Impact of surgical delay on long-term cancer control for clinically localized prostate cancer

Abstract

Purpose: Radical retropubic prostatectomy (RRP) as definitive management for clinically localized prostate cancer is commonly performed within months of diagnosis. Despite patient anxiety there is little evidence to suggest that a delay of several months from diagnosis to RRP is associated with a worse cancer control rate. However, a recent study cast doubt on the safety of such a delay with respect to cancer control. Therefore, in a contemporary series we determined long-term cancer control in men who underwent RRP for clinically localized prostate cancer with some treated early and others treated after a longer delay.

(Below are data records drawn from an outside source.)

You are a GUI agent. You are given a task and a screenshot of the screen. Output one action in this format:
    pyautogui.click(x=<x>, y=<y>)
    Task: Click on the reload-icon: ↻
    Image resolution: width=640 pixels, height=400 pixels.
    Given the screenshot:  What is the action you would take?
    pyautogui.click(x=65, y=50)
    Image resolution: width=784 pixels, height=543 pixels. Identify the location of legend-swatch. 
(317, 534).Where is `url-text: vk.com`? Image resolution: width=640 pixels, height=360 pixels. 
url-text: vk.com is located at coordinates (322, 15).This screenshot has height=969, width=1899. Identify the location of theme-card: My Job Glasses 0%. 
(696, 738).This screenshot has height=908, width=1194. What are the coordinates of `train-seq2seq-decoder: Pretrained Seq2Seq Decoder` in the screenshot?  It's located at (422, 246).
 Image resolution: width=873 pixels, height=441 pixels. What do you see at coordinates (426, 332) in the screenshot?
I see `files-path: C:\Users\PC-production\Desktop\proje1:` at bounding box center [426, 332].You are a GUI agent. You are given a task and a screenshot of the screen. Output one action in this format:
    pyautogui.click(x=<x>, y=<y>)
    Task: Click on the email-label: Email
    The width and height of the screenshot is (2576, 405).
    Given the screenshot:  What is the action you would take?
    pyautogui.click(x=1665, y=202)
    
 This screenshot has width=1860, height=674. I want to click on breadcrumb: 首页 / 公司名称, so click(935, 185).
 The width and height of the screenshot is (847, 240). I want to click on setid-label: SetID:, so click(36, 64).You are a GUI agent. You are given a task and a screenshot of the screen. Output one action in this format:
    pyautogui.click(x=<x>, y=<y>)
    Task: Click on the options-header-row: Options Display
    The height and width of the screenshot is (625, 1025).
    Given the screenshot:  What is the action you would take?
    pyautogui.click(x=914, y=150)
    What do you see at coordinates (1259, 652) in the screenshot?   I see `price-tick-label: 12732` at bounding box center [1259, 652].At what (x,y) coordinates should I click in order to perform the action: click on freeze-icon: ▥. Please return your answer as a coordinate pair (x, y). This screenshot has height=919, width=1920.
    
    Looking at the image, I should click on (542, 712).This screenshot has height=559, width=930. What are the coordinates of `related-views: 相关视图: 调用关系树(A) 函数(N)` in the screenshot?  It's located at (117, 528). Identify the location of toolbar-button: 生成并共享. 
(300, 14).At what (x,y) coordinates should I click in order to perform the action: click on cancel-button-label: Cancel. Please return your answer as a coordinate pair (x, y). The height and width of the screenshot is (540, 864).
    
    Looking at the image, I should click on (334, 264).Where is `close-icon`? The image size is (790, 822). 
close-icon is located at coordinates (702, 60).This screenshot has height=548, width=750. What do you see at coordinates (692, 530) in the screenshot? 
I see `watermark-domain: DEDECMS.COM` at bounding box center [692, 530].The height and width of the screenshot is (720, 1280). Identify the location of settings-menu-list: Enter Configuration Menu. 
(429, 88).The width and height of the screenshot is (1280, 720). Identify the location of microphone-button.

Materials and methods: We analyzed data on 926 men who underwent RRP between January 1989 and December 1994. Age, preoperative serum prostate specific antigen (PSA), biopsy Gleason score, clinical and pathological stage, and biochemical recurrence were compared between 162 men who underwent RRP 60 days or less from biopsy and 764 who underwent RRP after a greater delay. Disease-free (PSA less than 0.2 ng/ml) survival rates were compared using Kaplan-Meier analysis. Pathological staging was compared using logistic regression.

Results: The different groups were well matched for age, serum PSA, pathological stage and followup. However, significantly more men who underwent RRP between 121 and 150 days, and 151 days or greater had T1c disease (48% and 57% vs 35%, p<0.04 and <0.0001, respectively). In addition, significantly more men operated on at 151 days or greater had biopsy Gleason scores 2 to 6 (86% vs 65%, p<0.0001) and significantly fewer had Gleason score 7 disease (13% vs 30%, p<0.002). Men who underwent RRP after 60 or less days had 5 and 10-year biochemical disease-free survival rates comparable to those in men who underwent RRP after 61 to 90, 91 to 120 and 121 to 150 days after diagnosis (82% and 78%, 86% and 78%, 86% and 75%, and 86% and 82%, respectively). Those operated on at 151 days or greater had significantly greater 5 and 10-year biochemical disease-free survival rates (89% and 87%, p<0.04). However, when patients were stratified into different subgroups based on clinical stage, serum PSA and biopsy Gleason score a delay of 150 days or greater no longer impacted differently on long-term cancer control rates.

Conclusions: Delays of up to several months from prostate cancer diagnosis to RRP do not appear to impact long-term biochemical cancer control rates. Therefore, patients can be reassured that there is no immediate urgency to perform RRP after prostate cancer diagnosis, especially in those with T1c disease and biopsy Gleason scores less than 7.